Entramos na rede e, em um pé de página, a
Anistia Internacional denuncia que os açougueiros do Boko Haram podem
ter matado centenas, em sua maioria mulheres, crianças e idosos, na
Nigéria. Falta braços para apurar e checar a informação ocupados com
outros assuntos . Alguns importante e que também são de interesse
público. Outros, nem tanto.
Temos afinidade com aquilo que nos é
mais próximo ou que desperta determinados sentimentos. Entendo que a
libertação de 150 escravos que sangram na Amazônia para produzir boi que
muitos nem sabem como vira bife choca menos que o resgate de um jovem
sequestrado em nossa cidade.
Mas todos sabem o que é uma criança. É
duro, portanto, imaginar que não desperte sentimentos. Talvez isso
ocorra por banalização dessa violência. Talvez por um ato de fuga
consciente ou inconsciente diante da crença na incapacidade de fazer
qualquer coisa para resolver o problema – mesmo que a indignação com a
história de vida daquela criança africana possa te levara a ajudar na
melhoria da qualidade de vida das crianças que estão ao seu lado.
Talvez
a resposta resida no fato de que uma criança nua, exausta e com olhar
perdido numa cama na beira de estrada depois de uma hora de sexo forçado
ou coberta de sangue após um dia de confronto armado ou explodida em
mil pedaços após um ataque suicida não é uma coisa fofa de se ver.
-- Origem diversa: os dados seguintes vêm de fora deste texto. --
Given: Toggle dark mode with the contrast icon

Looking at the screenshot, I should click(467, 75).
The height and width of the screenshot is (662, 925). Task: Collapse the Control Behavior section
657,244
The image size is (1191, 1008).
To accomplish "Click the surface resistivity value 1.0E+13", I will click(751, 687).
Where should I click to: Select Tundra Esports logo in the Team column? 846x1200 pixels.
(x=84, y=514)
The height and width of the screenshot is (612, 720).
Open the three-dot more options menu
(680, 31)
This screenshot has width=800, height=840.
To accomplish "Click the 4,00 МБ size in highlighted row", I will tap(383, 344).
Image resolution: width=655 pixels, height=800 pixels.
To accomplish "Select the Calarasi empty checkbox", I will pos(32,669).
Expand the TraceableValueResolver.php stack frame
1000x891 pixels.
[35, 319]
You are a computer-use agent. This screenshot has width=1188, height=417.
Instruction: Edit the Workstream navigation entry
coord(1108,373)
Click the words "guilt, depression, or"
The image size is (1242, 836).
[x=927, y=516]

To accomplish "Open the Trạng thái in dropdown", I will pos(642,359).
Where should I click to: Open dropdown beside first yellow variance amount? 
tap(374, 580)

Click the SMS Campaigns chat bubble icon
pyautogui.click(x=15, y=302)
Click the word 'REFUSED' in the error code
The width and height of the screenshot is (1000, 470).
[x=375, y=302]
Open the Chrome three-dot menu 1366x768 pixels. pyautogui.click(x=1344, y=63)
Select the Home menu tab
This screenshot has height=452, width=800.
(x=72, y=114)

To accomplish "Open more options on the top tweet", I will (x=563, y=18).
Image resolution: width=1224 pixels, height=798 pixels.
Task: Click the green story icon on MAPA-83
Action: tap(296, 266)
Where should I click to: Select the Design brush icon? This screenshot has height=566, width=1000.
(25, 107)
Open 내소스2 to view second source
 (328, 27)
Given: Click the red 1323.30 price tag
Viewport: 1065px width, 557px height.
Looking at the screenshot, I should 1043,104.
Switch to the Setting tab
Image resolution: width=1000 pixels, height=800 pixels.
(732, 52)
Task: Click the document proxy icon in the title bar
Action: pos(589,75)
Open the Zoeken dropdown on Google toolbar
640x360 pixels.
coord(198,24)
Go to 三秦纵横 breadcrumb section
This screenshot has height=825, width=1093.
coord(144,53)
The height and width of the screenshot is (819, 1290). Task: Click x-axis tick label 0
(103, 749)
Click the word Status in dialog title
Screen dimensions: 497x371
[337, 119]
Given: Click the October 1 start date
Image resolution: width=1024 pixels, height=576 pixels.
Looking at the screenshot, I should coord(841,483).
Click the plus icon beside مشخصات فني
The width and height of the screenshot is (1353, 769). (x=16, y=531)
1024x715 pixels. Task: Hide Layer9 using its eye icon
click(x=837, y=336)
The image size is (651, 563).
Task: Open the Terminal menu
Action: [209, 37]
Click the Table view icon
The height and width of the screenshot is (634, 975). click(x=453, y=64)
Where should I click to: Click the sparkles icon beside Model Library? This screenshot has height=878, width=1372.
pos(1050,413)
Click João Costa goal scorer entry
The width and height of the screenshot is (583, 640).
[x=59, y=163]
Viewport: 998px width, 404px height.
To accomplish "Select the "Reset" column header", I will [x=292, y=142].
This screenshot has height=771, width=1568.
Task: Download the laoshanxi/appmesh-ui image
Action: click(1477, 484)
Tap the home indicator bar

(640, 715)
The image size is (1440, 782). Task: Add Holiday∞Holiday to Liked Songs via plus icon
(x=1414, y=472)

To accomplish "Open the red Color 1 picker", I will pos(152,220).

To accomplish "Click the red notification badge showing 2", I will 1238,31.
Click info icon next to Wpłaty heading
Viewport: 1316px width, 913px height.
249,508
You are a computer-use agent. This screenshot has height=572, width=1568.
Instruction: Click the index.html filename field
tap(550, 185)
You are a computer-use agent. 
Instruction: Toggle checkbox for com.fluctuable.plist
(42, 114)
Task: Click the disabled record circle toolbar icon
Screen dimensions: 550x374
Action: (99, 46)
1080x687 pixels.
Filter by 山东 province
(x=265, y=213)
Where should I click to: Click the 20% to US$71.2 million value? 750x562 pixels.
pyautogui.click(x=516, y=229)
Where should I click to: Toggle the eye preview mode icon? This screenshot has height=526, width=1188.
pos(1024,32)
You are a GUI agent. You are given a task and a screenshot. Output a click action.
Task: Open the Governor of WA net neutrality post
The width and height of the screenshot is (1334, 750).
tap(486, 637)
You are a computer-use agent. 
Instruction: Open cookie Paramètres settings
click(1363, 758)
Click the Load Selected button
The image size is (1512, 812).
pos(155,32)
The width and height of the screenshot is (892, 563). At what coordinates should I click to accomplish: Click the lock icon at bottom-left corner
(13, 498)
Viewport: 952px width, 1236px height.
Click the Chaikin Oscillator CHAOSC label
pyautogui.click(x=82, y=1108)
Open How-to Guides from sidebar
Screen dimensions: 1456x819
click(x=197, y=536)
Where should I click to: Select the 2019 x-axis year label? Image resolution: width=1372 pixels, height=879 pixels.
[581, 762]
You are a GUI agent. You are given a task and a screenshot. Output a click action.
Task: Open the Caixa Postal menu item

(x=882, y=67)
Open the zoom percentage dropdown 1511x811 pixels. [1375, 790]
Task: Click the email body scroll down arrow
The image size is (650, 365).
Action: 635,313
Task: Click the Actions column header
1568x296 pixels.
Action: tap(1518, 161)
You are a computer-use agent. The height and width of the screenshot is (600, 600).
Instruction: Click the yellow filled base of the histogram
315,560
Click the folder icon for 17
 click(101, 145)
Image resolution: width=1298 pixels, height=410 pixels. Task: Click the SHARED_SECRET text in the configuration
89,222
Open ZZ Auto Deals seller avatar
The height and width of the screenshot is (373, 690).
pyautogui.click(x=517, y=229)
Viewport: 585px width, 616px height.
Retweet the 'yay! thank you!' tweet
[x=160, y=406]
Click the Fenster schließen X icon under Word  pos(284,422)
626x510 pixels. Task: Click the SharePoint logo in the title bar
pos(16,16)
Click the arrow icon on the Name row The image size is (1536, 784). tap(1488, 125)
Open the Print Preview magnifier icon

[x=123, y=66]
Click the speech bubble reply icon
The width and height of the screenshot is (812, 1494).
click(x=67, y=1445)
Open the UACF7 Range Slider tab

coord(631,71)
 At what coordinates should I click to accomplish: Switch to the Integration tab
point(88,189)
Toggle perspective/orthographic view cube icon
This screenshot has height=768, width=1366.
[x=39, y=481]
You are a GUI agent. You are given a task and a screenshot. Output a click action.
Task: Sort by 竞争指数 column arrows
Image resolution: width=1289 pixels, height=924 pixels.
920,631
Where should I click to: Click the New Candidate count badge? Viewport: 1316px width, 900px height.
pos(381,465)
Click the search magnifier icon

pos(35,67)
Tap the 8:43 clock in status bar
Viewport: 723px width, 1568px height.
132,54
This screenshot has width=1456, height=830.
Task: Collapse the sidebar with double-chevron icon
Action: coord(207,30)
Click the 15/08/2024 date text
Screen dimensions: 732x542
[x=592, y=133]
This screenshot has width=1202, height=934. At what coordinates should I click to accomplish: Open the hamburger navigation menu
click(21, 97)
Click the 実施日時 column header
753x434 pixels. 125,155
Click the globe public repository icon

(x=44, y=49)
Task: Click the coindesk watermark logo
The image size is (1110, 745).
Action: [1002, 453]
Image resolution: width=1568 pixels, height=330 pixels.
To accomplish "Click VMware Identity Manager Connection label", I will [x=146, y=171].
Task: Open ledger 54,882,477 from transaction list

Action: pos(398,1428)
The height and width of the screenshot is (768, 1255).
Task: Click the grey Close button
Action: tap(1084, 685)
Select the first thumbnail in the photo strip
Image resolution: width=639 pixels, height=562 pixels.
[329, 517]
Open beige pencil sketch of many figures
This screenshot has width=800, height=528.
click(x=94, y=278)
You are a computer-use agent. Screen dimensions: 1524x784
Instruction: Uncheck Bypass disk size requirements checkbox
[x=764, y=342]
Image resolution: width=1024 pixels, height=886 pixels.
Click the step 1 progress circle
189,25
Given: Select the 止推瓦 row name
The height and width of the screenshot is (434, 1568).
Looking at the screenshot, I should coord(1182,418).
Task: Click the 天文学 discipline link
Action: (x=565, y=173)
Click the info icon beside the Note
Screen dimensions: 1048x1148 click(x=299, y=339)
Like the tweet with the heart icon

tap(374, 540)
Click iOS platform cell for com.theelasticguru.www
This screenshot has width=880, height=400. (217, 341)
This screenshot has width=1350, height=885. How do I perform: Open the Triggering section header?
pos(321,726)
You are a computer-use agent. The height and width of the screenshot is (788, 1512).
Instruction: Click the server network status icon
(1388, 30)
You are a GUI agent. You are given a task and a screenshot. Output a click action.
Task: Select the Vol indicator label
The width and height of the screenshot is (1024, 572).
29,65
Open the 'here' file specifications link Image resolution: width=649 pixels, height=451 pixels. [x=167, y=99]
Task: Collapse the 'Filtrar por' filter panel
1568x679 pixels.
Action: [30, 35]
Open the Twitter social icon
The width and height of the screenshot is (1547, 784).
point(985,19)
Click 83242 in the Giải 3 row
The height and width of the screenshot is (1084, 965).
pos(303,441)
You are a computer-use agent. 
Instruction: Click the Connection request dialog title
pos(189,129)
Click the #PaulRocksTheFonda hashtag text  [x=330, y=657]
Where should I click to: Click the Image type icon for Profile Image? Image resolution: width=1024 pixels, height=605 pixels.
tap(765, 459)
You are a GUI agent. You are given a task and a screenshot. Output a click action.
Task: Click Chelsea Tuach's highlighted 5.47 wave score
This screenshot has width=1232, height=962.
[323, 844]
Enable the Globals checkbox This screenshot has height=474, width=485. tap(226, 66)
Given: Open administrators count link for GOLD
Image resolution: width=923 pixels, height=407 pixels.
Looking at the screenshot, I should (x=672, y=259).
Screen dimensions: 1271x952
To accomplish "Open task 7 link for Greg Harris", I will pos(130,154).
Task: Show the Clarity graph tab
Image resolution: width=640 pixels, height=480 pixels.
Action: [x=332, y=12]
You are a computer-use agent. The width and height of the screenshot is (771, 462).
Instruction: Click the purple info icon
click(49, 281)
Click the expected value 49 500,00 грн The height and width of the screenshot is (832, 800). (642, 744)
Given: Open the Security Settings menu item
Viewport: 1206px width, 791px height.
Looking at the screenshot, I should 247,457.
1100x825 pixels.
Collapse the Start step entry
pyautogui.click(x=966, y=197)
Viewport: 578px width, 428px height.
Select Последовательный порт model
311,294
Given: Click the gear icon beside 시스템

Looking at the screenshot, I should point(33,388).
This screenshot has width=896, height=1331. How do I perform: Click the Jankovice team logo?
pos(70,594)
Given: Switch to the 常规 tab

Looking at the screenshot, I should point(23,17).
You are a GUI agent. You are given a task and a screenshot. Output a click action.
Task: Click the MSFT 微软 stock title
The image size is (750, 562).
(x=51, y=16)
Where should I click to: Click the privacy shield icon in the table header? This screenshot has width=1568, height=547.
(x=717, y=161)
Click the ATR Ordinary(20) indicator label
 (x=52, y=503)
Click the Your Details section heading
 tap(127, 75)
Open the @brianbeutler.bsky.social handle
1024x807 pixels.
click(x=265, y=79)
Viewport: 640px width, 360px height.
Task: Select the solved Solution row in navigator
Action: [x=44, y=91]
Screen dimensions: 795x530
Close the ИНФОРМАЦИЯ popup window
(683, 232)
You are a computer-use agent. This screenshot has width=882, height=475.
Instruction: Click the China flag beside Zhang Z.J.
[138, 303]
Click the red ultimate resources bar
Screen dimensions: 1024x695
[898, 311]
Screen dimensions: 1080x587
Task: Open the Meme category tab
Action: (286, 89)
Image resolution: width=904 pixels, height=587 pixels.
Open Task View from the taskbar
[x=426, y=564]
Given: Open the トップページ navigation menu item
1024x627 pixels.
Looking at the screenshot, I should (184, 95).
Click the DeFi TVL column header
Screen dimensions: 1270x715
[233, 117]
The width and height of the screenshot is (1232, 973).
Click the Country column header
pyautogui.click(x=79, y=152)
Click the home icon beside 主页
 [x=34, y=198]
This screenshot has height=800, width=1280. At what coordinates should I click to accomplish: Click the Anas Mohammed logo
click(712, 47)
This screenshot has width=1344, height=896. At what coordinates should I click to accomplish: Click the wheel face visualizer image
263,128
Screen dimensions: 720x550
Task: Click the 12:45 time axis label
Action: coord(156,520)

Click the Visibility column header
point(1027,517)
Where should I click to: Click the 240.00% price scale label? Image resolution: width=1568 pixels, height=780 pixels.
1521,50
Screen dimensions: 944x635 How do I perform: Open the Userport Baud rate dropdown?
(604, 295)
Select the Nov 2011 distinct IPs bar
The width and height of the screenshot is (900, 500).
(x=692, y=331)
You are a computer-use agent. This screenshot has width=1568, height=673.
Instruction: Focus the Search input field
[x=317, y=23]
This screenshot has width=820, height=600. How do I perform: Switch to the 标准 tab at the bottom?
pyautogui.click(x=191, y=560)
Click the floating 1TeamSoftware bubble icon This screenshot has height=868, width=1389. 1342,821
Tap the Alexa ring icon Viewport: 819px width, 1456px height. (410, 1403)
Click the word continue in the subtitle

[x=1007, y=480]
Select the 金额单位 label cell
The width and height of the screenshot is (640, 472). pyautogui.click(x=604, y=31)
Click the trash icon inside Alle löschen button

Pelo
contrário, para muitos é tão repugnante a ponto de transferirem a culpa
pelo ocorrido para a própria vítima que “se deixou ficar naquela
situação deplorável''.
A discussão não é apenas sobre a distante
África, mas também sobre as periferias de nossas cidades que ficam logo
ali. Em São Paulo, no Rio e em tantas outras, há uma matança de jovens,
negros e pobres – segundo as estatísticas do poder público. Mas desde
que seu sangue não respingue nos outros, tudo bem.
Não estou
comparando tragédias pelo número de mortes, uma vez que uma única morte
pode compor uma tragédia. Mas a indignação por algo não exclui a
indignação por outra coisa. E jogar para baixo do tapete os incômodos
que também dizem respeito a todos nós, não fazem eles desaparecerem.
Portanto,
busquem informação na internet para além de sua zona de conforto. E
exijam de nós, jornalistas, que tenhamos coragem de oferecer
informação que as pessoas não querem ler a despeito da audiência, da
circulação e de outras formas de “medir'' o interesse público.
Por
fim, dei de presente a capa da revista para uma amiga que estava em
seus primeiros passos no jornalismo. Não que eu não precise mais do
lembrete, a ética é o exercício diário da memória. Mas aquilo é muito
forte para ficar na memória de uma pessoa só. Torço para que a geração
dela, inspirada em nossos erros e acertos, seja melhor que a nossa.
Em tempo: Há boas coberturas com olhar brasileiro sobre essas regiões do planeta. Sem demérito aos demais colegas, destaco as reportagens sobre a epidemia de ebola em Serra Leoa, tocadas pela repórter especial Patrícia Campos Mello e pelo repórter fotográfico Avener Prado, ambos da Folha de S.Paulo.